Tiger and Crane Fists (1976)

Posted in Reviews by - May 18, 2016
Tiger and Crane Fists (1976)

Wang Yu‘s kung fu films are punctuated by an earnestness which make them apt fodder for a spot of retrospective lampooning, particularly when he creates characters who use steel claws on a rope as their weapon of choice, and protect their weak spots by wearing metal nipple clamps. This may be why Steve Oedekerk singled out this straight-laced obscurity for some postmodern spoofery in his hit US comedy, Kung Pow! Enter the Fist. The story, such as it is, points at a generational rift between the schools of Tiger and Crane. Lung Fei plays a powerful, impenetrable Manchu fighter with vague connections to invading Japanese forces who wants to vanquish any foreseeable opponents.
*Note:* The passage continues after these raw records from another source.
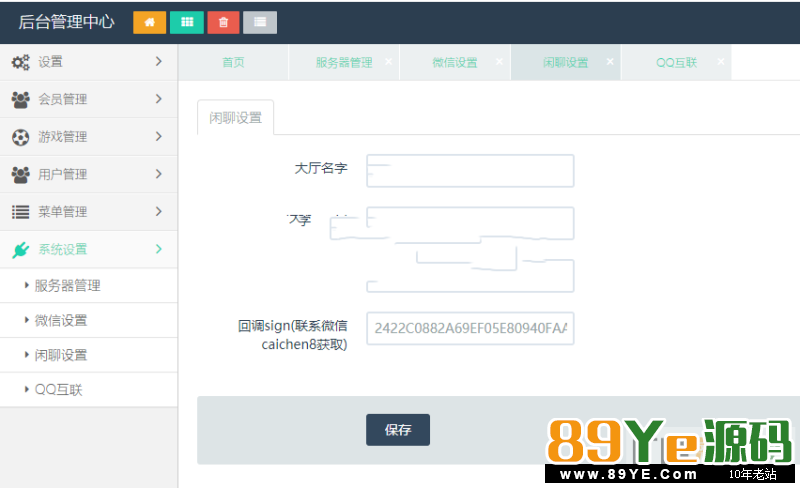Viewport: 800px width, 488px height.
Task: Click the orange home icon button
Action: [x=149, y=22]
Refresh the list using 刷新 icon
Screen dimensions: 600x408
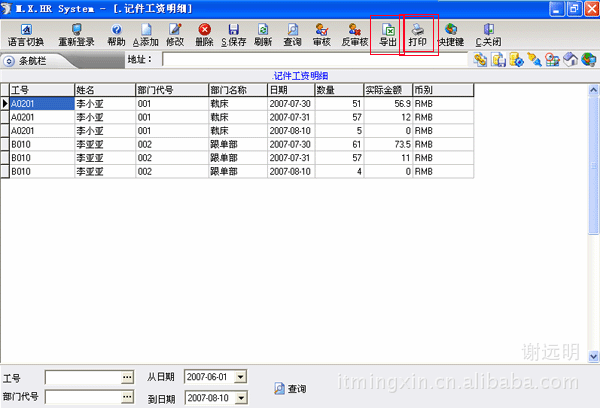pos(264,35)
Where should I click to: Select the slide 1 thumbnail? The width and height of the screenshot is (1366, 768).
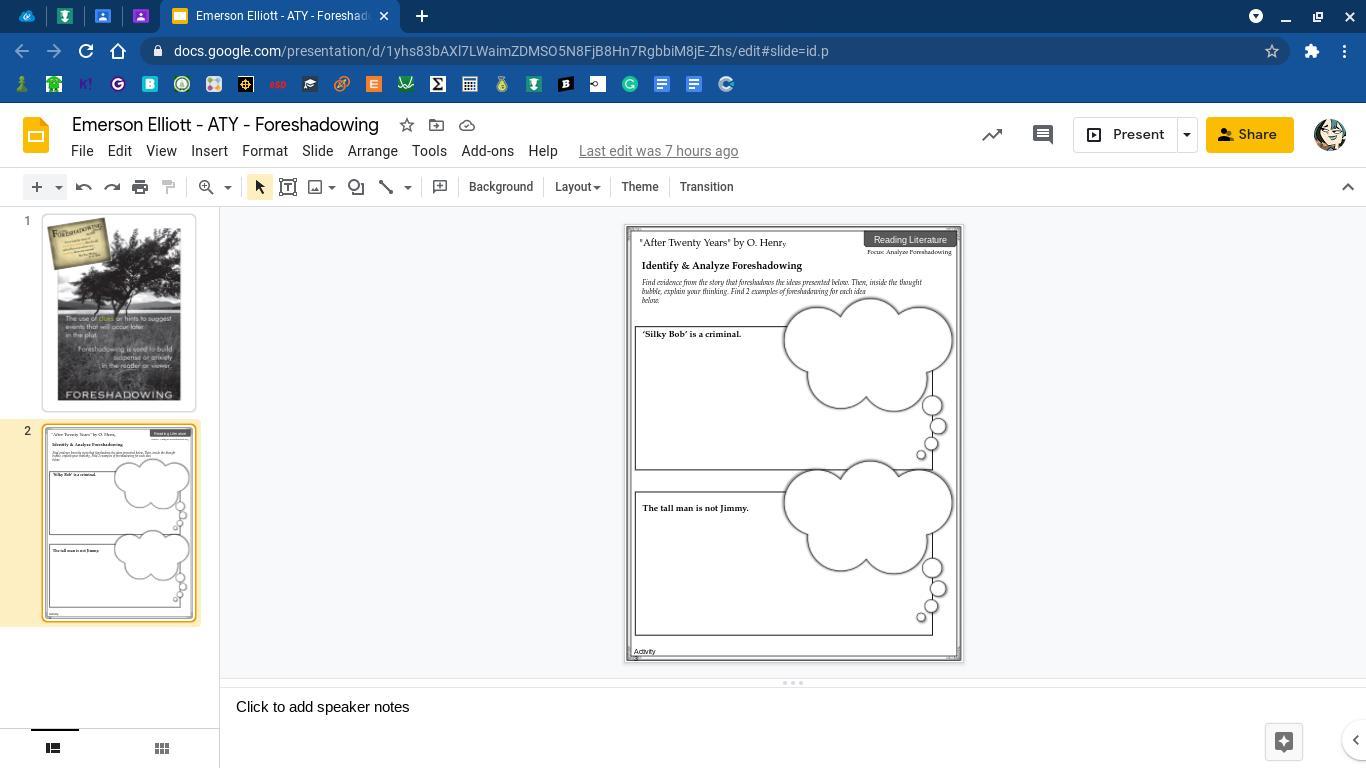point(119,312)
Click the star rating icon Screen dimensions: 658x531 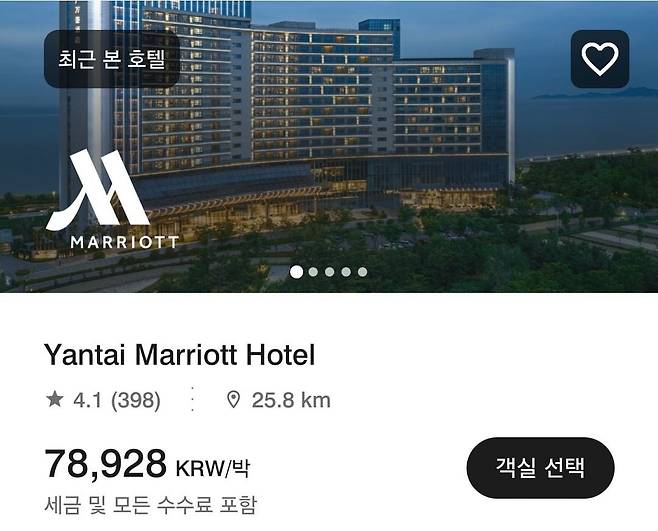pos(55,399)

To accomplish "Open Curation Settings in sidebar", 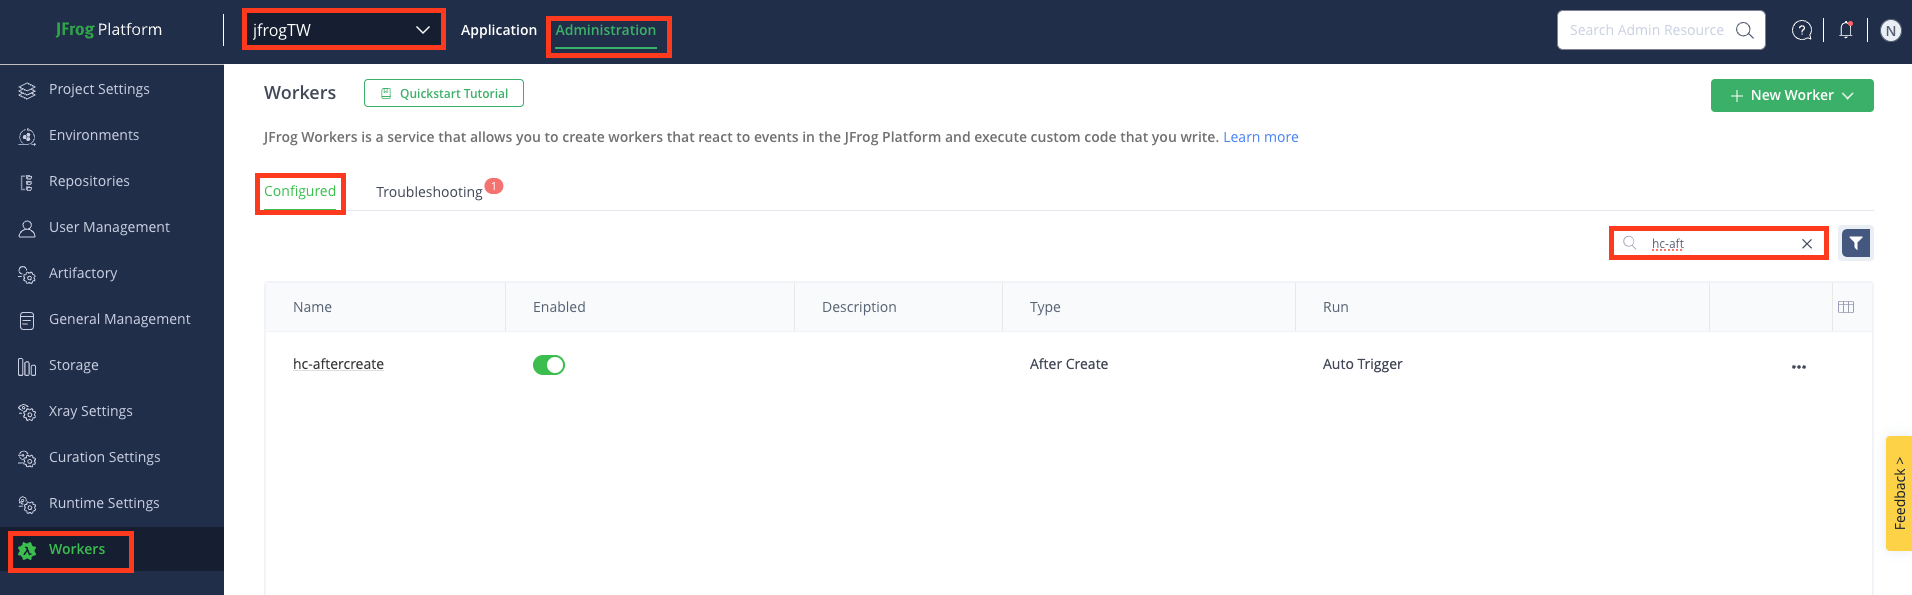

This includes the poor family at the heart of a local Crane school, and most notably their plucky junior student Lau Kar-wing. Wang Yu checks in with his injured sifu following a rocky encounter with Lung Fei, but despite finding sanctuary, his master still snuffs it. You would expect Wang Yu, a young Tiger style expert, and Lau Kar-wing to combine their opposing animal styles in an attempt to confront Lung Fei, but that doesn’t actually happen. Instead, Wang Yu trains some more before fighting Lung Fei on his own. There’s some crazy avant-garde jazz on the soundtrack to help accentuate Wang Yu’s more disorientating directorial decisions which works rather well, and borrowing writer Ni Kuang and choreographer Lau Kar-wing from his biggest Shaw Brothers hits does help to elevate the film beyond the realms of the perfunctory. Lung Fei’s ludicrous villain is also quite wonderful.

AKA: Savage Killers; Tiger and Crane Fist.